#### Document passage
Neoadjuvant trastuzumab deruxtecan shows clinical activity in patients with HER2-low breast cancer

Neoadjuvant trastuzumab deruxtecan shows clinical activity in patients with HER2-low breast cancer

breast cancer

Patients with localized, hormone receptor-positive, HER2-low breast cancer treated with trastuzumab deruxtecan (T-DXd, Enhertu) in the neoadjuvant setting had an overall response rate of 75 percent in the absence of anastrozole and 63 percent in combination with anastrozole, according to results from the phase II TRIO-US B-12 TALENT trial presented at the San Antonio Breast Cancer Symposium, held December 6-10, 2022.

“This is the first report of neoadjuvant T-DXd for patients with hormone receptor-positive, HER2-low, localized breast cancer,” said Aditya Bardia, MD, MPH, an attending physician at Mass General Cancer Center and director of breast cancer research and an associate professor at Harvard Medical School. “It could provide the groundwork for future studies with antibody-drug conjugates, including T-DXd, for patients with early-stage breast cancer.”

Patients with localized, high-risk breast cancer are often given chemotherapy before undergoing surgery. However, when such tumors express the estrogen receptor and/or the progesterone receptor, the pathological complete response rate to neoadjuvant chemotherapy is less than 5 percent, necessitating new treatment options, Bardia said.

T-DXd is an antibody-drug conjugate that is internalized into cancer cells upon binding to HER2. Once inside, it releases a cytotoxic payload that causes DNA damage and kills the cancer cell. It is currently approved by the U.S. Food and Drug Administration (FDA) to treat several types of tumors that overexpress HER2, and it was recently approved to treat metastatic breast cancer with low HER2 expression.

“While T-DXd demonstrated impressive efficacy in metastatic HER2-low breast cancer, to date, no trial has evaluated T-DXd in localized, early-stage, potentially curable HER2-low breast cancer, which led us to design this neoadjuvant clinical trial,” said Sara Hurvitz, MD, medical director of the Clinical Research Unit at Jonsson Comprehensive Cancer Center, a professor of medicine in the Division of Hematology/Oncology at the University of California, Los Angeles, and co-author of the study.

Bardia, Hurvitz, and colleagues conducted the phase II TRIO-US B-12 TALENT clinical trial to assess the safety and efficacy of T-DXd when used as a neoadjuvant treatment, either alone or in combination with the aromatase inhibitor anastrozole. At the time of first data cutoff (10/05/2022), 17 patients had completed the planned eight cycles of T-DXd, and 16 patients had completed the planned six cycles of T-DXd plus anastrozole.

#### Dataset
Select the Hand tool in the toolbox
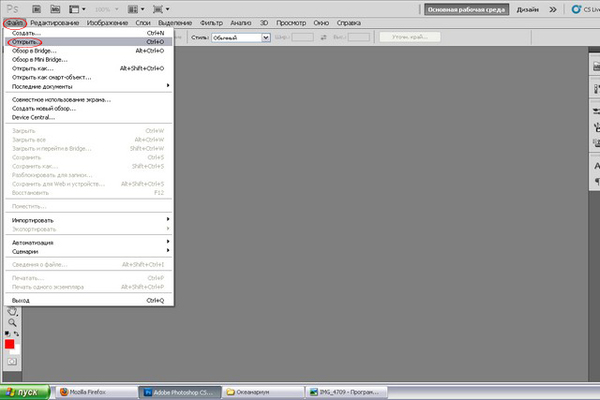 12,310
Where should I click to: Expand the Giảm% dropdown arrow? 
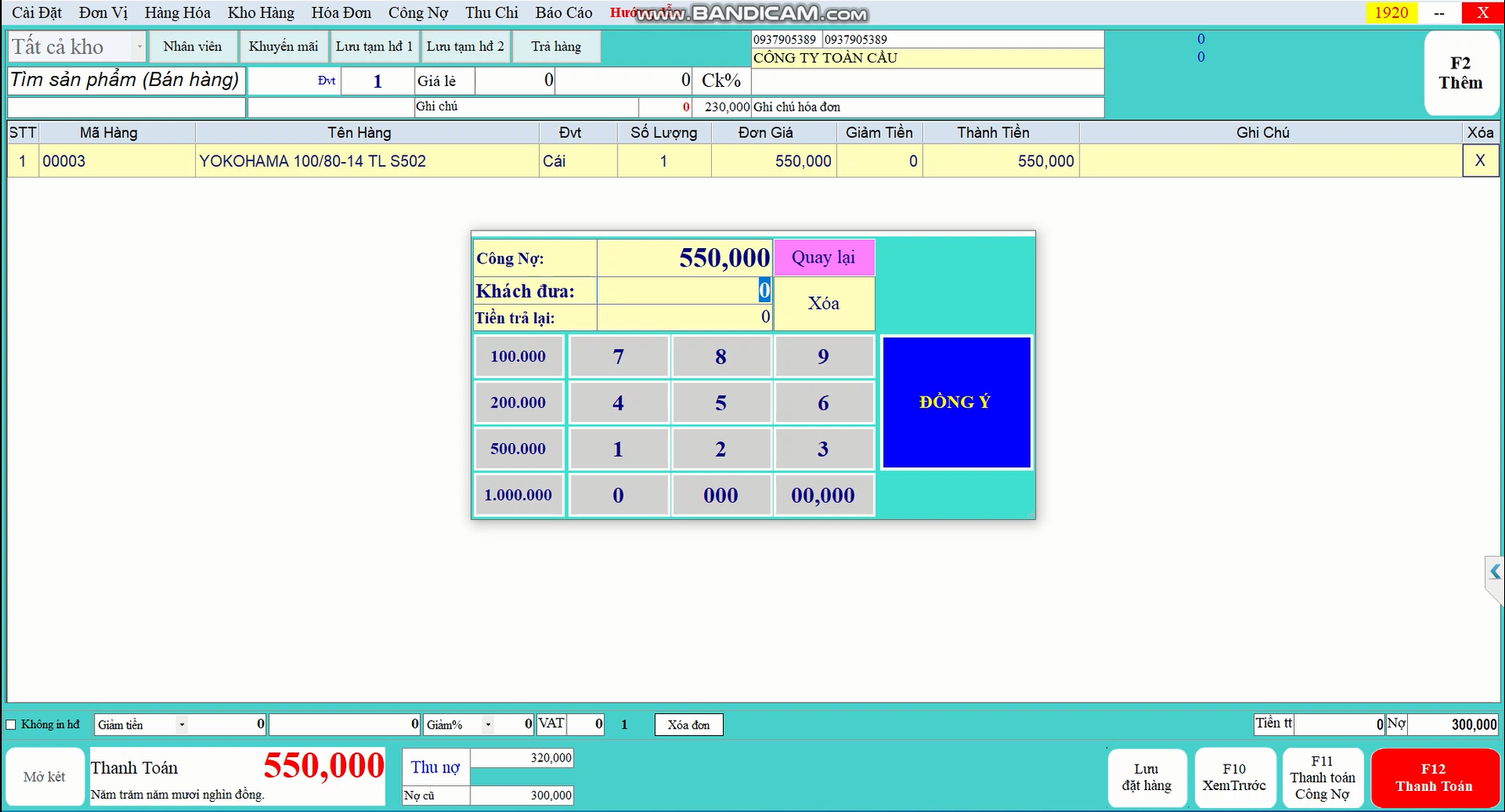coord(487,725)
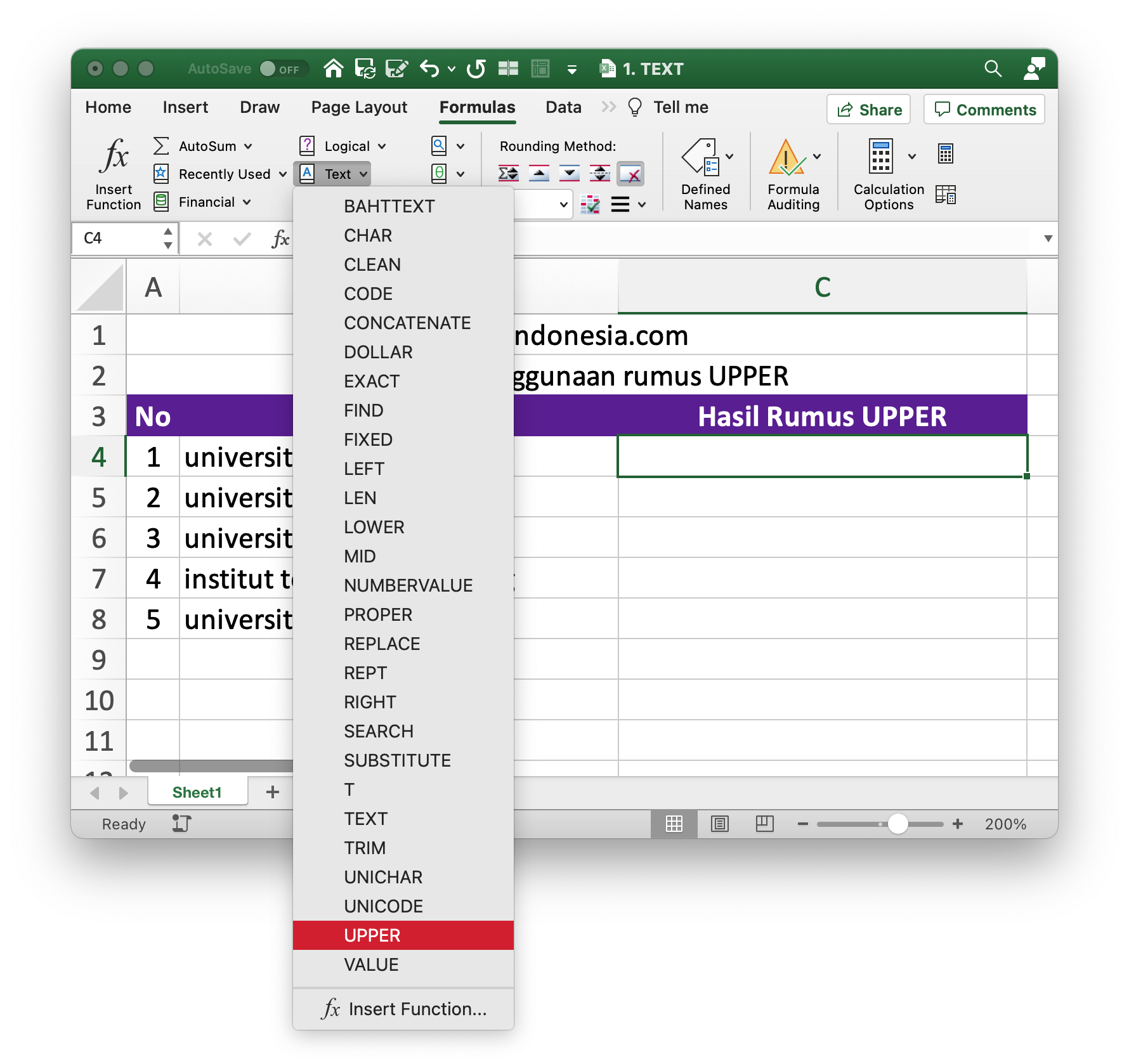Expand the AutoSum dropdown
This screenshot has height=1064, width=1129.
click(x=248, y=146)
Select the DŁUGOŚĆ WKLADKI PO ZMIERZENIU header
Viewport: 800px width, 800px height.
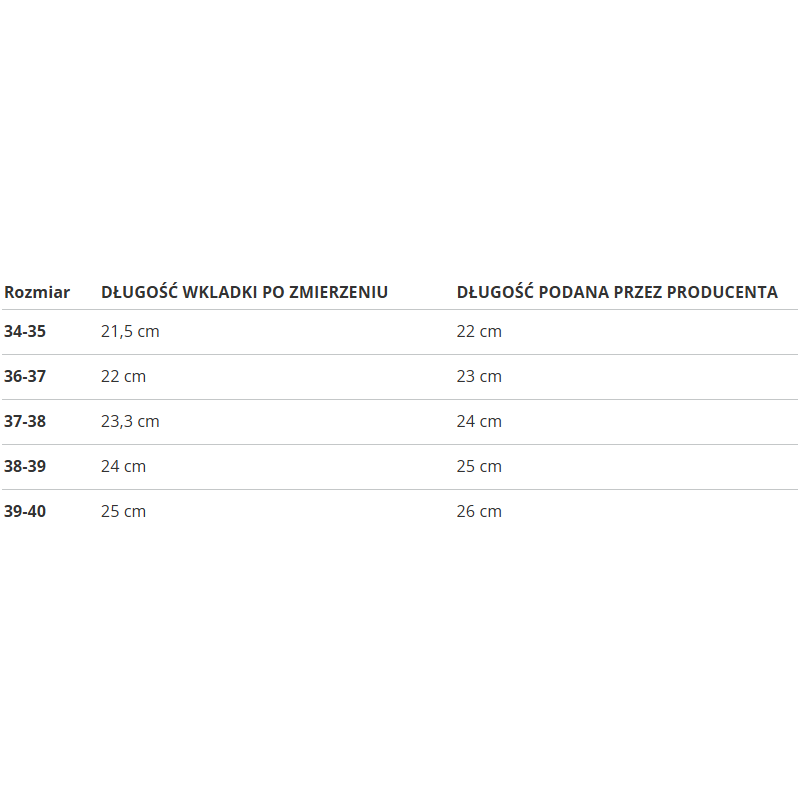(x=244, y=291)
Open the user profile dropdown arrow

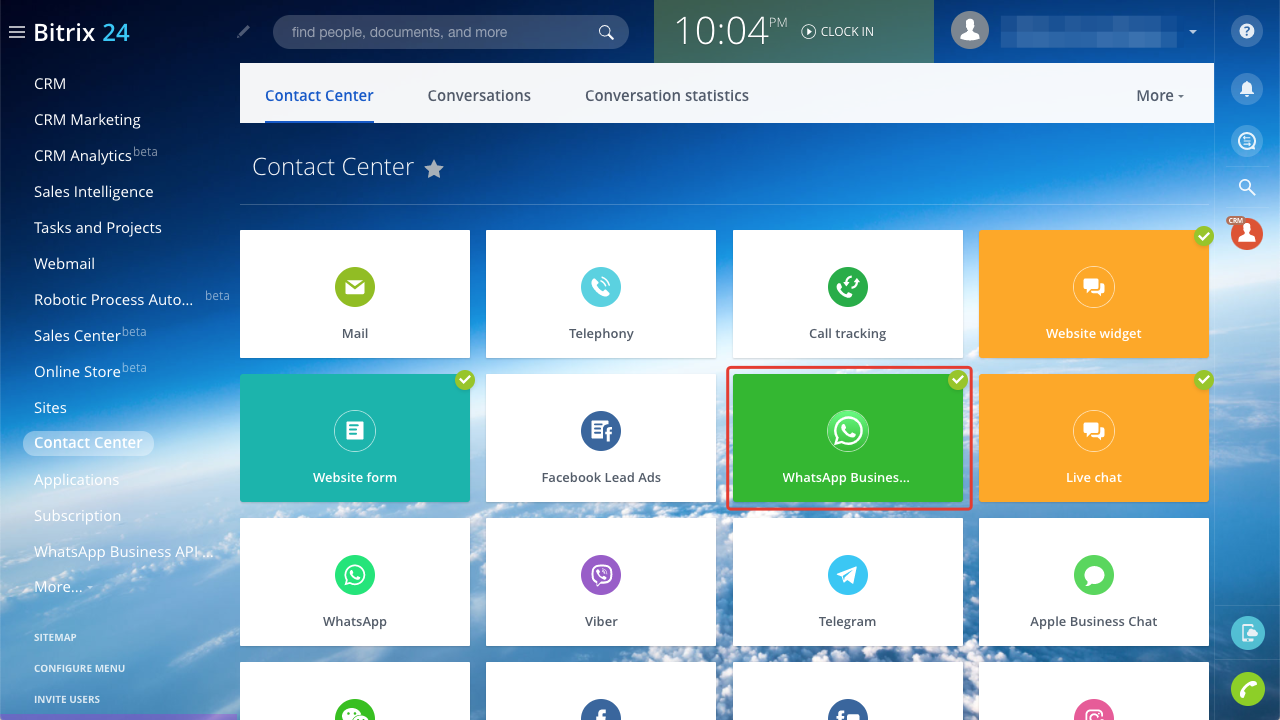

#### Required action 1
From the breast cancer article, set down word for word the passage from "T-DXd is an" up to and including "low HER2 expression.".
#### Required action 2
Condense the paragraph of the breast cancer article beginning "T-DXd is an antibody-drug conjugate" into a short bulleted list of its main facts.
Rely only on the breast cancer article, not on the rows.

#### Final answer 1
T-DXd is an antibody-drug conjugate that is internalized into cancer cells upon binding to HER2. Once inside, it releases a cytotoxic payload that causes DNA damage and kills the cancer cell. It is currently approved by the U.S. Food and Drug Administration (FDA) to treat several types of tumors that overexpress HER2, and it was recently approved to treat metastatic breast cancer with low HER2 expression.

#### Final answer 2
- T-DXd is an antibody-drug conjugate that enters cancer cells after binding to HER2.
- Inside the cell, it releases a cytotoxic payload that damages DNA and kills the cell.
- The FDA has approved it for several types of tumors that overexpress HER2.
- It was recently approved for metastatic breast cancer with low HER2 expression.